- _REQUIRED WORK_: Lines from the one containing "This screenshot has" to the end of the records, both ends included and exactly as written, are the whole answer, and no pictures go in it.
[[ AVAILABLE DATA open ]]
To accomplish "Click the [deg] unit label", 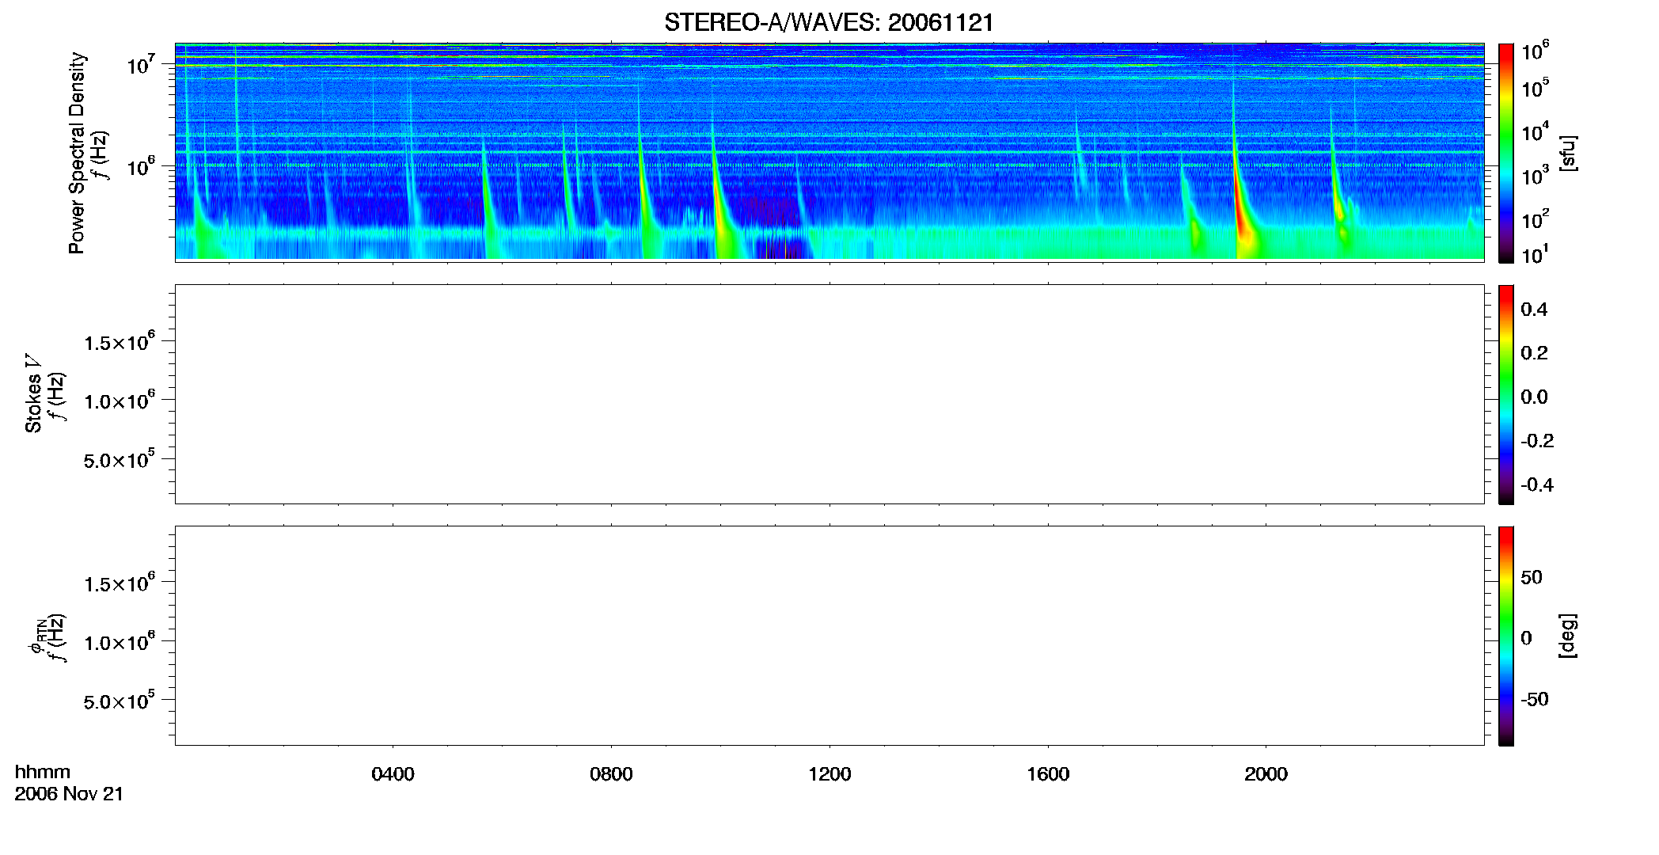I will point(1568,636).
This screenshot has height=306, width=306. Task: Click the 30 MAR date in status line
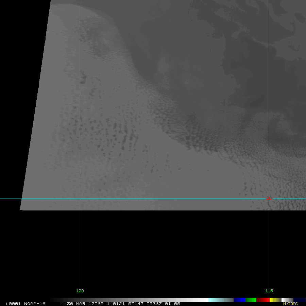click(76, 304)
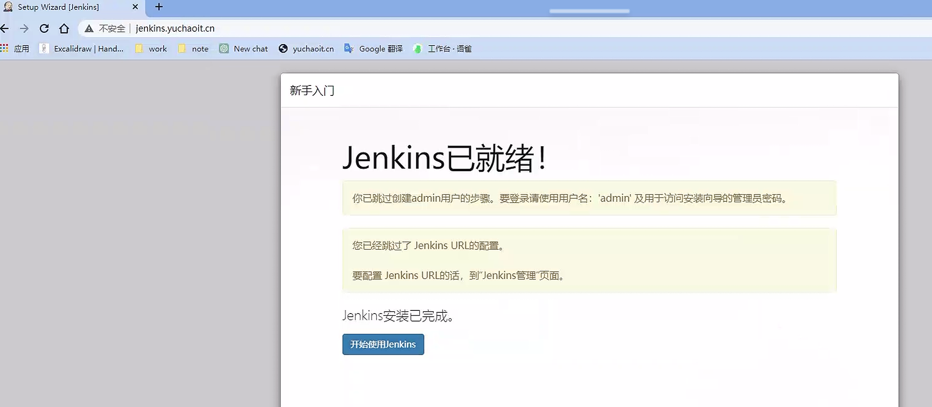Image resolution: width=932 pixels, height=407 pixels.
Task: Close the Setup Wizard tab
Action: coord(135,7)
[[ AVAILABLE DATA closed ]]
- _OUTPUT_:
This screenshot has height=306, width=306. Task: Click the 30 MAR date in status line
click(76, 304)
Image resolution: width=932 pixels, height=407 pixels.
Task: Close the Setup Wizard tab
Action: coord(135,7)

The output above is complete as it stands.